● **ACTIVITY A**
According to the text on GC content and data quality, what might a major deviation from the reference species GC content indicate?
● **ACTIVITY B**
In the text on GC content and data quality, write out the part from "GC Percentage: Genome" to "via qualibact metrics)" again, swapping "results file" for "output report".
● **ACTIVITY C**
Summarize the text on GC content and data quality in two sentences.

GC Content Considerations

GC Percentage: Genome GC content varies by species:

  • 25-35% - Some Gram-negatives (e.g., Vibrio)
  • 40-60% - Most bacteria (typical range)
  • 60-75% - Some Gram-positives (e.g., Bacillus)

Interpretation:

  • GC content in results file is observed from the sample
  • Bactscout compares this to reference species GC content (stored in database via qualibact metrics)
  • Major deviation might indicate contamination or misidentification

Data Quality Decisions

When to PASS a Failed Sample

Sometimes you may want to analyze samples that don't meet all thresholds:

  • Low coverage: Acceptable if coverage ~20x and species identification is confident. For read mapping low coverage may be tolerable. For genome assembly, you could proceed but understand that some regions of the genome may be missing or fragmented.
  • Low Q30%: Acceptable if concentrated in specific regions (adapters), i.e. if you could trim or filter reads and recover quality
  • Short reads: Acceptable if sufficient for your analysis (assembly, variant calling)

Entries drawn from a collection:

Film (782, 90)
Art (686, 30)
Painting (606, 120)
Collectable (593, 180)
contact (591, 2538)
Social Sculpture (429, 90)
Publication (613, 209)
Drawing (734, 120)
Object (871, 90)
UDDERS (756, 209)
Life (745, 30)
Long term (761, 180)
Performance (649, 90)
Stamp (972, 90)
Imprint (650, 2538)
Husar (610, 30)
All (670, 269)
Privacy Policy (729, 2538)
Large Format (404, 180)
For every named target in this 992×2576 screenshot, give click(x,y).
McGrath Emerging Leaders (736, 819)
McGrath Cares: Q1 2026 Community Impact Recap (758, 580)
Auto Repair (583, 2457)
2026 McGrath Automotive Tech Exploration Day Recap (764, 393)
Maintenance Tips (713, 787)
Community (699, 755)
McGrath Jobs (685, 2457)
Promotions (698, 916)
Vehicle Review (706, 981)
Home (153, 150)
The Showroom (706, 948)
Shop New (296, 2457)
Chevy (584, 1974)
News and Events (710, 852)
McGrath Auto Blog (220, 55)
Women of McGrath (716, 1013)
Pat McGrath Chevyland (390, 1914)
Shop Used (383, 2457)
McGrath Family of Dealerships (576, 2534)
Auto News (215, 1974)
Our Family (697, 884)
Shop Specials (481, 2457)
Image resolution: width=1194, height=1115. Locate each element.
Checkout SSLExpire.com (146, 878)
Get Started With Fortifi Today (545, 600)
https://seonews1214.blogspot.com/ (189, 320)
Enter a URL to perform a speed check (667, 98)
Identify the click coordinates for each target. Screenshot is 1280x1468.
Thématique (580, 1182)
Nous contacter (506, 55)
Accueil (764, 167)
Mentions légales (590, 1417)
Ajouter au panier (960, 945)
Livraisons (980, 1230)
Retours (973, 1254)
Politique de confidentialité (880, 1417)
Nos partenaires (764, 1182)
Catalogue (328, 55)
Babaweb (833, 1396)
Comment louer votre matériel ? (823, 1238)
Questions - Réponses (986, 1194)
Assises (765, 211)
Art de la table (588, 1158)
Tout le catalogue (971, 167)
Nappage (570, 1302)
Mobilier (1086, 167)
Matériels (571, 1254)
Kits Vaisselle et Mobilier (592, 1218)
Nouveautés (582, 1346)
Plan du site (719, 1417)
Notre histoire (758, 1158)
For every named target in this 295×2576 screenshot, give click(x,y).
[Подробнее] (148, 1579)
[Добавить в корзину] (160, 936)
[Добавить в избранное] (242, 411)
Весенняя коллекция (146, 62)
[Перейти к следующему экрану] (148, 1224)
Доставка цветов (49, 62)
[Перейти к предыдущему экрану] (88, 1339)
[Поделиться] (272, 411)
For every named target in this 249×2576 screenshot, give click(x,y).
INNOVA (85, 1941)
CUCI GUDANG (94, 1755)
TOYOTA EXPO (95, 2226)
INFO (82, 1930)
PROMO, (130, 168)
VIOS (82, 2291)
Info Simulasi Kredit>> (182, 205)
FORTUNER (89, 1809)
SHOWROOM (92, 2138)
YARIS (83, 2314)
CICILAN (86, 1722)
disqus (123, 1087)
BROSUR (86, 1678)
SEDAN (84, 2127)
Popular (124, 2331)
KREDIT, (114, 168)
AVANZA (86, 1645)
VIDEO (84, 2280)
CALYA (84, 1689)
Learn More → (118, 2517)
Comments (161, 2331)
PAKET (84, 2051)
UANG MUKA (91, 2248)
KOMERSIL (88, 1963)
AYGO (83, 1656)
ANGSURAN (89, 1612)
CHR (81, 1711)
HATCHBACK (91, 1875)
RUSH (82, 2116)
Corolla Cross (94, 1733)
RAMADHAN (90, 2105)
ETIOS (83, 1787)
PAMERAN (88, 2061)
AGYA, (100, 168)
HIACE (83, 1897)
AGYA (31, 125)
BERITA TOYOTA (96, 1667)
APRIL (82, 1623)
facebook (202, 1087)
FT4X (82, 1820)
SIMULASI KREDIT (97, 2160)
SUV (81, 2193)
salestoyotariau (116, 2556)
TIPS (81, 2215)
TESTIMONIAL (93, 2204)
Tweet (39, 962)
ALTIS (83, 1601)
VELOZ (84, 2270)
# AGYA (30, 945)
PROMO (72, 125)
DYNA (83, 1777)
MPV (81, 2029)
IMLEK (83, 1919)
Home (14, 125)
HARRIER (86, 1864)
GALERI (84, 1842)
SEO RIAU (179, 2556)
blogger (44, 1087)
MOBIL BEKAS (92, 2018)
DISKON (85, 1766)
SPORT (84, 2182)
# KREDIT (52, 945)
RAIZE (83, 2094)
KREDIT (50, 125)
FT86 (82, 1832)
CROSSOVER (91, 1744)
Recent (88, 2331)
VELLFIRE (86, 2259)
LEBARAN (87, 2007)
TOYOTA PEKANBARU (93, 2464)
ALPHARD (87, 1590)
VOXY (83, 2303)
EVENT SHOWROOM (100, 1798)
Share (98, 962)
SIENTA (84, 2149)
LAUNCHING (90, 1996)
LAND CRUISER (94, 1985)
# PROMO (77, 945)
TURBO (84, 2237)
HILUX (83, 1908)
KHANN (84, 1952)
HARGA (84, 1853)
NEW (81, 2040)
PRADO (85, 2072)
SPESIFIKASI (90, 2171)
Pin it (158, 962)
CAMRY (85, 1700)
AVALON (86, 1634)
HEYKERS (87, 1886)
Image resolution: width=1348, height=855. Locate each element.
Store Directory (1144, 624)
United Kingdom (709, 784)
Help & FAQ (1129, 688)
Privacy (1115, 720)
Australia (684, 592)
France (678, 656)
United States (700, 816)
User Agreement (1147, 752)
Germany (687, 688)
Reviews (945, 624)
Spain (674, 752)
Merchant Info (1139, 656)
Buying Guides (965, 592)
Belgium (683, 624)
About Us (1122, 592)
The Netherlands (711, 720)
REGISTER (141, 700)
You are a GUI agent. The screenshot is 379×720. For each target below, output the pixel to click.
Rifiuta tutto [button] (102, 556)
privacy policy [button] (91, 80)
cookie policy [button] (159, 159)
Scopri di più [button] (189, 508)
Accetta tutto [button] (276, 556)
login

● **EXERCISE RESPONSE A**
Contamination or misidentification.

● **EXERCISE RESPONSE B**
GC Percentage: Genome GC content varies by species:

  • 25-35% - Some Gram-negatives (e.g., Vibrio)
  • 40-60% - Most bacteria (typical range)
  • 60-75% - Some Gram-positives (e.g., Bacillus)

Interpretation:

  • GC content in output report is observed from the sample
  • Bactscout compares this to reference species GC content (stored in database via qualibact metrics)

● **EXERCISE RESPONSE C**
Genome GC content varies by species, and Bactscout compares the GC content observed in a sample with reference species values, where a major deviation might indicate contamination or misidentification. Samples that miss some thresholds may still be acceptable, such as low coverage around 20x with confident species identification, low Q30% that trimming or filtering could recover, or short reads that are sufficient for the analysis.